The records Start Marker
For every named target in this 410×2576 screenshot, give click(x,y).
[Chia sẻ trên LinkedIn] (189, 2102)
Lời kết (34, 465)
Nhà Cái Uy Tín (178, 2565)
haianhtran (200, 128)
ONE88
The records End Marker
*Exercise instructions*:
Write out the entire listing so that each line matches the original exactly.

*Answer space*:
For every named target in this 410×2576 screenshot, give click(x,y).
[Chia sẻ trên LinkedIn] (189, 2102)
Lời kết (34, 465)
Nhà Cái Uy Tín (178, 2565)
haianhtran (200, 128)
ONE88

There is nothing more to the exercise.